La muraille de la ville a environ vingt
stades de tour. Elle a cinq portes, et chaque porte est double.
Du côté de l'Est s'ouvrent deux portes; les autres
côtés n'ont tous qu'une porte. A l'extérieur
de la muraille est un grand fossé; à l'extérieur
du fossé, les grands ponts des chaussées d'accès.
La tour de pierre est à un demi-stade en dehors de la porte
du Sud ; on raconte que Lou Pan (ancien artisan chinois légendaire)
l'érigea en une nuit. La tombe de Lou Pan (= Angkor vat)
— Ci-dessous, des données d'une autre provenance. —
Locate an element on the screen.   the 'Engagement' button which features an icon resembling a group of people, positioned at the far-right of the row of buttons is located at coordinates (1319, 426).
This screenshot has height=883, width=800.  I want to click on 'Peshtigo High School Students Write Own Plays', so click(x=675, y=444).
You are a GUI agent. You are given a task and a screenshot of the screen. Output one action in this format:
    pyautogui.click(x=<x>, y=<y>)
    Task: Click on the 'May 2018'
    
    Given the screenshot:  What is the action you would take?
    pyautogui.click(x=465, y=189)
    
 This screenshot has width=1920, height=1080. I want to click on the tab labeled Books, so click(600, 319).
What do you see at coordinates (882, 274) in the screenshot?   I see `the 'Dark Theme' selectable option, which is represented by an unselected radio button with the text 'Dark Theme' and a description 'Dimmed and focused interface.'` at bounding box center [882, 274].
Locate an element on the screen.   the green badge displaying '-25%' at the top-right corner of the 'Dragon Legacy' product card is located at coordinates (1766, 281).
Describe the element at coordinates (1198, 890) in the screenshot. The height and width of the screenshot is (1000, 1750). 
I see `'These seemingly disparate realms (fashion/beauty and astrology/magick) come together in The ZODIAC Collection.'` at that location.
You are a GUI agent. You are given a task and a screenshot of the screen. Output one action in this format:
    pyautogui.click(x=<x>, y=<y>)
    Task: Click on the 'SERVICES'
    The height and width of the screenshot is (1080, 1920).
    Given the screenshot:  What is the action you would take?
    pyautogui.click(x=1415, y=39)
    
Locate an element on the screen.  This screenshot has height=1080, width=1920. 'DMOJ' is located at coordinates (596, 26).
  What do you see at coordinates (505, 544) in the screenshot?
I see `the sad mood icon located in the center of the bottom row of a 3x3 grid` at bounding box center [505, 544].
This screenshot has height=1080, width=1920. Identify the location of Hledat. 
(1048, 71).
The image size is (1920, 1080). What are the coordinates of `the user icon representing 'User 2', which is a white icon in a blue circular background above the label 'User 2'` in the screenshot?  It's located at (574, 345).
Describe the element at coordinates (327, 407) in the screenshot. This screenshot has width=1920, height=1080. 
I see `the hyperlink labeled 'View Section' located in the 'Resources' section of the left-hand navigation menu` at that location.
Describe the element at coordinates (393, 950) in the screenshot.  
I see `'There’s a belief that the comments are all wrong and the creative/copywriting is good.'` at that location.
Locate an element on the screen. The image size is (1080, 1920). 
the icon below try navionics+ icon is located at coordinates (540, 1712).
est à environ un stade en dehors de la porte du Sud et
a à peu près dix stades de tour ; il y a plusieurs
centaines de chambres de pierre.
Le Lac oriental est à environ dix stades à l'Est
(= erreur probable, lire le lac occidental) de la ville murée,
et à peu près cent stades de tour. Au milieu il
ya une tour de pierre et des chambres de pierre (= le Mébon
Occidental). Dans la tour est un Bouddha couché en bronze,
dont le nombril laisse continuellement couler de l'eau
(photo).
Le lac septentrional est à cinq stades au Nord de la ville
murée. Au milieu il y a une tour d'or carrée (= Neak
Pean) et plusieurs dizaines de chambres de pierre. Pour ce qui
est du lion d'or, Bouddha d'or, éléphant de bronze,
beuf de bronze, cheval de bronze, tout cela s'y trouve.
Le Palais Royal ainsi que les bâtiments officiels et les
demeures nobles font tous face à l'Est.
Linteaux et colonnes sont énormes; sur tous, des Buddha
sont sculptés et peints. Les toits (?) sont imposants. Les
longues vérandas, les corridors couverts s'élancent
et s'enchevêtrent, non sans quelque harmonie. Là
où le souverain règle ses affaires, il y a une fenêtre
en or ; à droite et à gauche du châssis, sur
des piliers carrés, sont des miroirs; il y en a environ
quarante à cinquante, disposés sur les côtés
de la fenêtre. Le bas de la fenêtre est en forme d'éléphants.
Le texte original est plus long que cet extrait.